DATA RECORDS section start

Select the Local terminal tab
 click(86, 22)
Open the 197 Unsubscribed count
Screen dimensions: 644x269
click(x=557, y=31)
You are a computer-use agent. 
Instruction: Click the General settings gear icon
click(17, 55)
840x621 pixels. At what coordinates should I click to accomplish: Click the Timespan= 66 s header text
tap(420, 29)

DATA RECORDS section end

TASK DETAILS
From the line that contains "840x621 pixels. At" through the last line of the listing, every line is to be restated word for word, both ends included.

EXERCISE RESULT
840x621 pixels. At what coordinates should I click to accomplish: Click the Timespan= 66 s header text
tap(420, 29)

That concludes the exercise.